== PROBLEM ==
Rewrite the rows from the line containing "Task: Switch to the 基本情報 tab" through the last row, changing "bottom bar" to "lower bar" and leaving everything else unchanged.

== Collection entries ==

####

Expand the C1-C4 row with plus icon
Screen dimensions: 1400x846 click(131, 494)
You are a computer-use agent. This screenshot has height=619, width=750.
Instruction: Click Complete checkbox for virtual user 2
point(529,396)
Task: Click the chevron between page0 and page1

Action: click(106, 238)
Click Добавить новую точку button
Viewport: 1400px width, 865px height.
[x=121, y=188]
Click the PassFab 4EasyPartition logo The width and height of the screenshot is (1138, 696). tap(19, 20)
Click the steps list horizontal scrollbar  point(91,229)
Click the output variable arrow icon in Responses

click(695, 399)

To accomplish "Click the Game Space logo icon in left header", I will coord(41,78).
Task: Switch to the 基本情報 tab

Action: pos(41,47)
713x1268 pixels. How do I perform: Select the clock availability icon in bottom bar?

####

== TASK RESPONSE ==
Task: Switch to the 基本情報 tab

Action: pos(41,47)
713x1268 pixels. How do I perform: Select the clock availability icon in lower bar?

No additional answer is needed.